District 4 Councilman Joe Fertitta agreed that the new facility has been put on hold due to financial constraints stemming from not only from the recent Deepwater Horizon disaster, but the economy, which was reaching new lows before the oil spill.

“I’m afraid that one day we may be mandated to do something,” Fertitta said. “There are a lot of different ideas that are kicked around. With the tax base and everything else, we are going to be really pressed to spend $50 million on a jail.”


January through March of 2010 was abysmal for sales tax collection in Lafourche Parish. Only $790,592 was received in February and $795,520 in March, a drop of 21.7 percent and 14.5 percent, respectively, from 2009 and the lowest totals since only $778,221 was collected in September 2005.


Through July, Lafourche has collected $6.8 million in sales tax in 2010, down 10 percent from $7.6 million through the first seven months in 2009. However, since the Deepwater Horizon explosion April 20, the parish saw a 2.9 percent increase in sales tax revenue compared to the same months – May, June and July – in 2009.

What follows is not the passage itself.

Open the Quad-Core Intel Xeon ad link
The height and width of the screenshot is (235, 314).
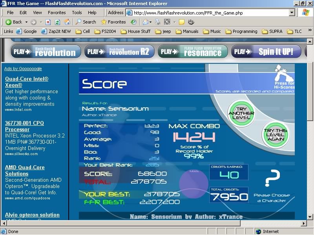pyautogui.click(x=27, y=82)
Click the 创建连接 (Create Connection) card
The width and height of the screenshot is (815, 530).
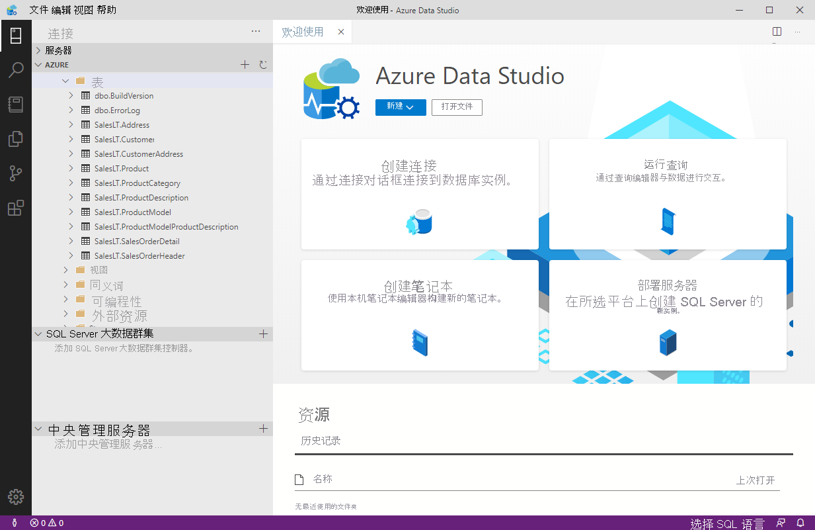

Webre said he hopes to be able to discuss a revised financing plan by early 2011.


“I’m hoping that it would be certainly early next year if not late this year,” Webre said. “I think the driving force, at least in my mind, is going to be the resolution of the BP well and some conclusion to the moratorium.”


Although it will be difficult to finalize a concrete plan to construct the new facility, Fertitta said he is willing to broach the subject.

“I’d be willing to discuss it any time,” he said. “It’s just we have to see how it plays out with this oil spill and our sales tax.”


The current jail, which was built in 1968 and expanded in 1977, has had crowding issues since 1995 and maintenance problems since 1992. The Lafourche Parish Council began planning the construction of a replacement jail March 1, 2005.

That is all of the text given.